◆ DIRECTIONS FOR THIS TASK
Give back all the data exactly as it was written.
** Opening DATA TO EXAMINE block **
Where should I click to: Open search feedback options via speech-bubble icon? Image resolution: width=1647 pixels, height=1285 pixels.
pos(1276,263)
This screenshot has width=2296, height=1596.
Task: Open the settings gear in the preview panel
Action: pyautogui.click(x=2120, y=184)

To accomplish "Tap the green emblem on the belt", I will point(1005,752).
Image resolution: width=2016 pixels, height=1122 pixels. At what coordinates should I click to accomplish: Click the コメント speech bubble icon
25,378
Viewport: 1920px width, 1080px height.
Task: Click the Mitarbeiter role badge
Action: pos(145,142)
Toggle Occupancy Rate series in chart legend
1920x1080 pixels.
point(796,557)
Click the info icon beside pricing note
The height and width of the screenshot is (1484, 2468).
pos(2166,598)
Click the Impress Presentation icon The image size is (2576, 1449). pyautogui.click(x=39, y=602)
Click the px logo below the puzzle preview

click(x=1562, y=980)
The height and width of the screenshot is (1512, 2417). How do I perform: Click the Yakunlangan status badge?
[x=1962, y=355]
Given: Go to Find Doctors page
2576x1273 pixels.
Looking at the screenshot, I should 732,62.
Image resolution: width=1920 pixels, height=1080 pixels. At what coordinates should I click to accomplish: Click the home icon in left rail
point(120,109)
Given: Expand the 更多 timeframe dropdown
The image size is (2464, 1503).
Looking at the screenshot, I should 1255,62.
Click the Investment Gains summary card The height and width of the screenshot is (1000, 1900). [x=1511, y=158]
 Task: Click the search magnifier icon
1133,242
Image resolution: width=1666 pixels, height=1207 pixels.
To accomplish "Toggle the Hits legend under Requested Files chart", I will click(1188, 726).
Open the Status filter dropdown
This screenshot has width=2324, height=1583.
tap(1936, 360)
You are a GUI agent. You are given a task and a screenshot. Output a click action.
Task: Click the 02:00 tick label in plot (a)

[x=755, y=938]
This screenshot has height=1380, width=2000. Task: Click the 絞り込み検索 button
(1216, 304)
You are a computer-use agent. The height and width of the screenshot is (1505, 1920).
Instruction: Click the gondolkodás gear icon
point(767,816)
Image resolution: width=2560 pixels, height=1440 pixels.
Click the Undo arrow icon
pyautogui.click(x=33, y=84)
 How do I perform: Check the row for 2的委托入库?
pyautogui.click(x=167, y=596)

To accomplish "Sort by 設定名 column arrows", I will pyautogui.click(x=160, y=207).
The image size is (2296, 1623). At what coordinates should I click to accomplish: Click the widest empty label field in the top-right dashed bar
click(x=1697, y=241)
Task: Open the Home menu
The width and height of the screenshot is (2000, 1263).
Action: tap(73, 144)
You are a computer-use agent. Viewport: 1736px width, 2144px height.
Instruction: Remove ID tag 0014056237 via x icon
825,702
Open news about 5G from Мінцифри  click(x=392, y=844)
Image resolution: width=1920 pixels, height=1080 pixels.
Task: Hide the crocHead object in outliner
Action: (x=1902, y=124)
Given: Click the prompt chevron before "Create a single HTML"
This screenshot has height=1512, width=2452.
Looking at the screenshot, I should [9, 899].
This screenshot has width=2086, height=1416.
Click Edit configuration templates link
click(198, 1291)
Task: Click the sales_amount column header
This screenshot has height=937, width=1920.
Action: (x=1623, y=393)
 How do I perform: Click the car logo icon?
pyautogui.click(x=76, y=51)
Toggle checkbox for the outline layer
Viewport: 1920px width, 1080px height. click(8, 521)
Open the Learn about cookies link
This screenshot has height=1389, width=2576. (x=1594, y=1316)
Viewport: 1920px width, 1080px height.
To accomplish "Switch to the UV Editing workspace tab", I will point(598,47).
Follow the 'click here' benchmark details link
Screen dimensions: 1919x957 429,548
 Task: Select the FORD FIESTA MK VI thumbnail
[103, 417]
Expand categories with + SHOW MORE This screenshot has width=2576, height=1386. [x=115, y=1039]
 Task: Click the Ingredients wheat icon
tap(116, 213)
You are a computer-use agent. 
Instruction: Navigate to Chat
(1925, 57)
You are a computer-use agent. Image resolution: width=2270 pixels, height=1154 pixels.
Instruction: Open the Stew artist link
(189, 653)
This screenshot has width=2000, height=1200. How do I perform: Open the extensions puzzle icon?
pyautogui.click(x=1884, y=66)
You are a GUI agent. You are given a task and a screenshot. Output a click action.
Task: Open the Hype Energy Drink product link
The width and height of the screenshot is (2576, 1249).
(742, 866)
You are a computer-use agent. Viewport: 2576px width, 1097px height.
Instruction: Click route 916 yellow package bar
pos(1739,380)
** Closing DATA TO EXAMINE block **
◆ WRITTEN ANSWER
Where should I click to: Open search feedback options via speech-bubble icon? Image resolution: width=1647 pixels, height=1285 pixels.
pos(1276,263)
This screenshot has width=2296, height=1596.
Task: Open the settings gear in the preview panel
Action: pyautogui.click(x=2120, y=184)

To accomplish "Tap the green emblem on the belt", I will point(1005,752).
Image resolution: width=2016 pixels, height=1122 pixels. At what coordinates should I click to accomplish: Click the コメント speech bubble icon
25,378
Viewport: 1920px width, 1080px height.
Task: Click the Mitarbeiter role badge
Action: pos(145,142)
Toggle Occupancy Rate series in chart legend
1920x1080 pixels.
point(796,557)
Click the info icon beside pricing note
The height and width of the screenshot is (1484, 2468).
pos(2166,598)
Click the Impress Presentation icon The image size is (2576, 1449). pyautogui.click(x=39, y=602)
Click the px logo below the puzzle preview

click(x=1562, y=980)
The height and width of the screenshot is (1512, 2417). How do I perform: Click the Yakunlangan status badge?
[x=1962, y=355]
Given: Go to Find Doctors page
2576x1273 pixels.
Looking at the screenshot, I should 732,62.
Image resolution: width=1920 pixels, height=1080 pixels. At what coordinates should I click to accomplish: Click the home icon in left rail
point(120,109)
Given: Expand the 更多 timeframe dropdown
The image size is (2464, 1503).
Looking at the screenshot, I should 1255,62.
Click the Investment Gains summary card The height and width of the screenshot is (1000, 1900). [x=1511, y=158]
 Task: Click the search magnifier icon
1133,242
Image resolution: width=1666 pixels, height=1207 pixels.
To accomplish "Toggle the Hits legend under Requested Files chart", I will click(1188, 726).
Open the Status filter dropdown
This screenshot has width=2324, height=1583.
tap(1936, 360)
You are a GUI agent. You are given a task and a screenshot. Output a click action.
Task: Click the 02:00 tick label in plot (a)

[x=755, y=938]
This screenshot has height=1380, width=2000. Task: Click the 絞り込み検索 button
(1216, 304)
You are a computer-use agent. The height and width of the screenshot is (1505, 1920).
Instruction: Click the gondolkodás gear icon
point(767,816)
Image resolution: width=2560 pixels, height=1440 pixels.
Click the Undo arrow icon
pyautogui.click(x=33, y=84)
 How do I perform: Check the row for 2的委托入库?
pyautogui.click(x=167, y=596)

To accomplish "Sort by 設定名 column arrows", I will pyautogui.click(x=160, y=207).
The image size is (2296, 1623). At what coordinates should I click to accomplish: Click the widest empty label field in the top-right dashed bar
click(x=1697, y=241)
Task: Open the Home menu
The width and height of the screenshot is (2000, 1263).
Action: tap(73, 144)
You are a computer-use agent. Viewport: 1736px width, 2144px height.
Instruction: Remove ID tag 0014056237 via x icon
825,702
Open news about 5G from Мінцифри  click(x=392, y=844)
Image resolution: width=1920 pixels, height=1080 pixels.
Task: Hide the crocHead object in outliner
Action: (x=1902, y=124)
Given: Click the prompt chevron before "Create a single HTML"
This screenshot has height=1512, width=2452.
Looking at the screenshot, I should [9, 899].
This screenshot has width=2086, height=1416.
Click Edit configuration templates link
click(198, 1291)
Task: Click the sales_amount column header
This screenshot has height=937, width=1920.
Action: (x=1623, y=393)
 How do I perform: Click the car logo icon?
pyautogui.click(x=76, y=51)
Toggle checkbox for the outline layer
Viewport: 1920px width, 1080px height. click(8, 521)
Open the Learn about cookies link
This screenshot has height=1389, width=2576. (x=1594, y=1316)
Viewport: 1920px width, 1080px height.
To accomplish "Switch to the UV Editing workspace tab", I will point(598,47).
Follow the 'click here' benchmark details link
Screen dimensions: 1919x957 429,548
 Task: Select the FORD FIESTA MK VI thumbnail
[103, 417]
Expand categories with + SHOW MORE This screenshot has width=2576, height=1386. [x=115, y=1039]
 Task: Click the Ingredients wheat icon
tap(116, 213)
You are a computer-use agent. 
Instruction: Navigate to Chat
(1925, 57)
You are a computer-use agent. Image resolution: width=2270 pixels, height=1154 pixels.
Instruction: Open the Stew artist link
(189, 653)
This screenshot has width=2000, height=1200. How do I perform: Open the extensions puzzle icon?
pyautogui.click(x=1884, y=66)
You are a GUI agent. You are given a task and a screenshot. Output a click action.
Task: Open the Hype Energy Drink product link
The width and height of the screenshot is (2576, 1249).
(742, 866)
You are a computer-use agent. Viewport: 2576px width, 1097px height.
Instruction: Click route 916 yellow package bar
pos(1739,380)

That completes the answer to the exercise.